Talos from SideroLabs is a Linux distribution built from the ground-up for Kubernetes. What is so great about that? Well, most Kubernetes deployments run on top of existing Linux distributions, such as Ubuntu or Amazon Linux, and in doing so inherit all the issues of the underlaying distribution and the bundled software.
Talos is the reverse. When I said it was built from the ground-up I mean it has a Linux kernel (compiled with KSPP config), grub, containerd and runc, and a few Talos-built services to manage the host itself. It brings its own init, so no SystemD/sysvinit/upstart, machined to manage the machine itself and replaces NetworkManager/systemd-networkd/netctl and deals with local storage too. There is no shell with Talos, so no need for SSH either, instead Talos is managed by a robust and secure gRPC API with mutual TLS, managed bu apid and trustd respectively. It runs from a squashfs image so is immutable and ephemeral, it really is the absolute bare-minimalist distribution required to get a Kubernetes platform running in a reliable and secure manner.

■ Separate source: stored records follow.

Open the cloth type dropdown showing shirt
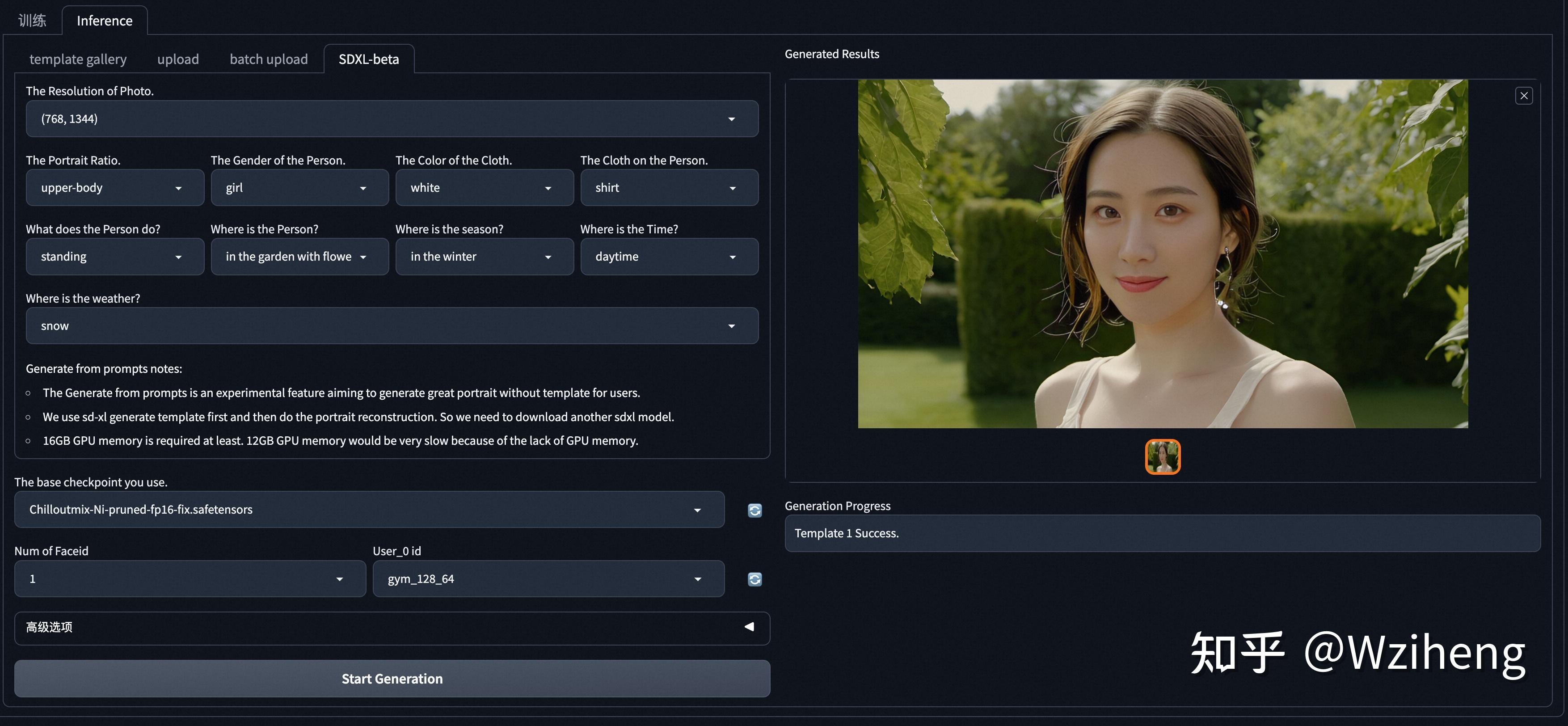Viewport: 1568px width, 726px height. click(x=668, y=188)
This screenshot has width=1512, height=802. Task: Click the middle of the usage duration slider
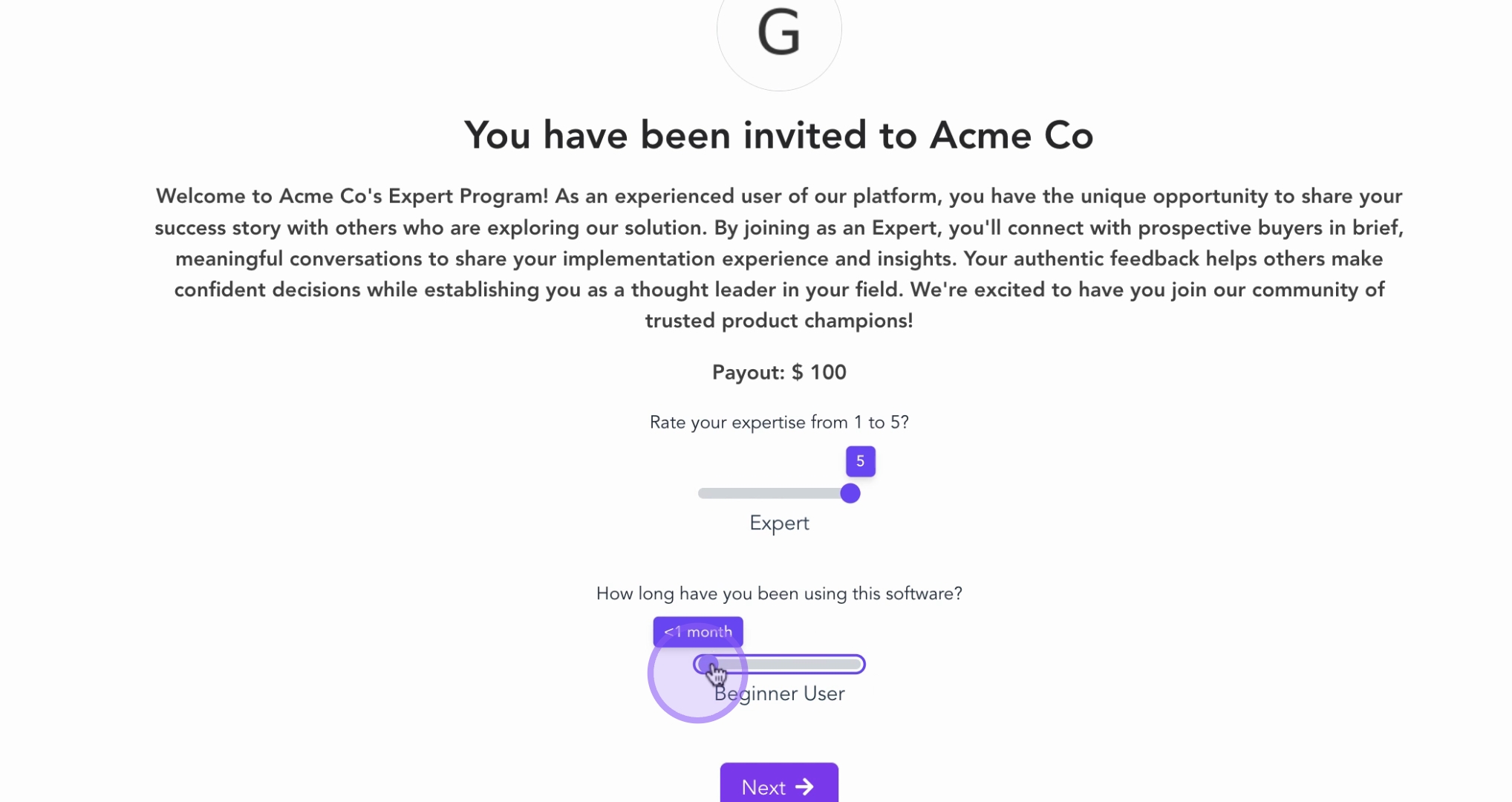click(779, 665)
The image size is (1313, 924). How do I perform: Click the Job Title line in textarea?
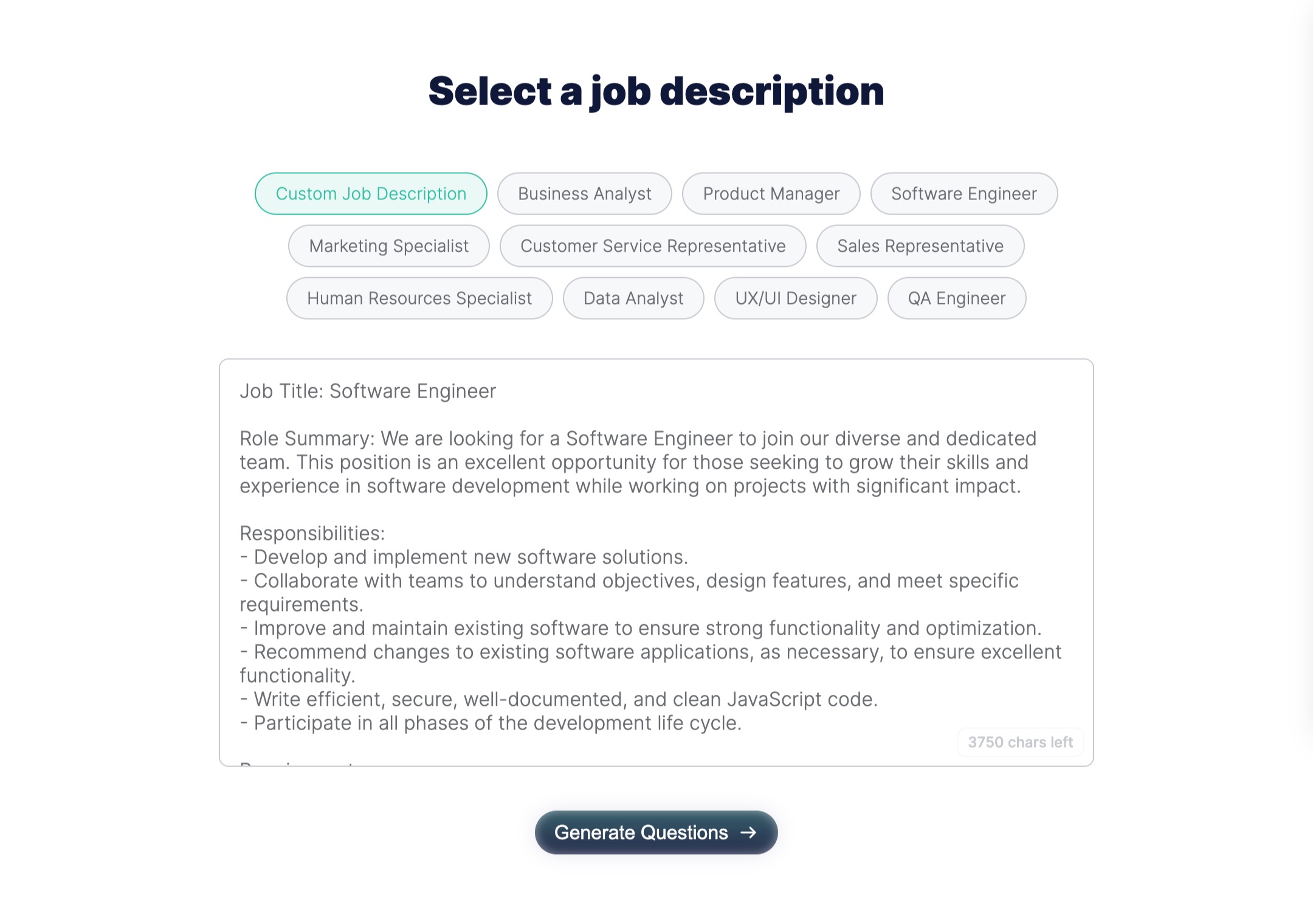tap(368, 391)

With all that out of the way, lets get started on the fun stuff!
Installing Talos
Talos supports installations on pretty much anything, Cloud platforms like AWS, DigitalOcean, and Hetzner, including bare metal platform Equinox Metal, to local installs right on top of Docker or virtualised in VirtualBox or QEMU.
Since I want to use my physical servers, this guide is going to stick to the bare metal methods. The same team that created Talos have also created Sidero Metal to manage Talos Kubernetes cluster on bare metal platforms which I’ll cover at a later date, along with a highly-available control plane and customized network configuration. This first cluster will be a simple single control plane node with two worker nodes, and the networking will be handled by flannel which comes built-in as standard with Talos.
Get Set Up
First things first, I need the talosctl
tool to manage a Talos cluster, and to
make it executable. For a simple boot process to get the cluster up-and-running,
I’m just going to download the ISO and boot directly from that.
talosctl
to a different
directory depending on your $PATH
environment variable.$ curl -Lo ~/.local/bin/talosctl https://github.com/talos-systems/talos/releases/latest/download/talosctl-linux-amd64
% Total % Received % Xferd Average Speed Time Time Time Current
Dload Upload Total Spent Left Speed
100 151 100 151 0 0 537 0 --:--:-- --:--:-- --:--:-- 537
100 659 100 659 0 0 1415 0 --:--:-- --:--:-- --:--:-- 1415
100 56.1M 100 56.1M 0 0 20.7M 0 0:00:02 0:00:02 --:--:-- 33.5M
$ chmod +x ~/.local/bin/talosctl
$ curl -Lo ~/Downloads/talos-amd64.iso https://github.com/talos-systems/talos/releases/latest/download/talos-amd64.iso
% Total % Received % Xferd Average Speed Time Time Time Current
Dload Upload Total Spent Left Speed
100 146 100 146 0 0 1254 0 --:--:-- --:--:-- --:--:-- 1258
100 654 100 654 0 0 4375 0 --:--:-- --:--:-- --:--:-- 4375
100 72.7M 100 72.7M 0 0 30.6M 0 0:00:02 0:00:02 --:--:-- 35.0M
Next, generate the configuration needed for the Talos Kubernetes cluster, giving the cluster a name and API endpoint. In this case, I know the control plane node has a fixed IP given as a static lease from the DHCP server. You could just as easily use the host name if you internal DNS supports it.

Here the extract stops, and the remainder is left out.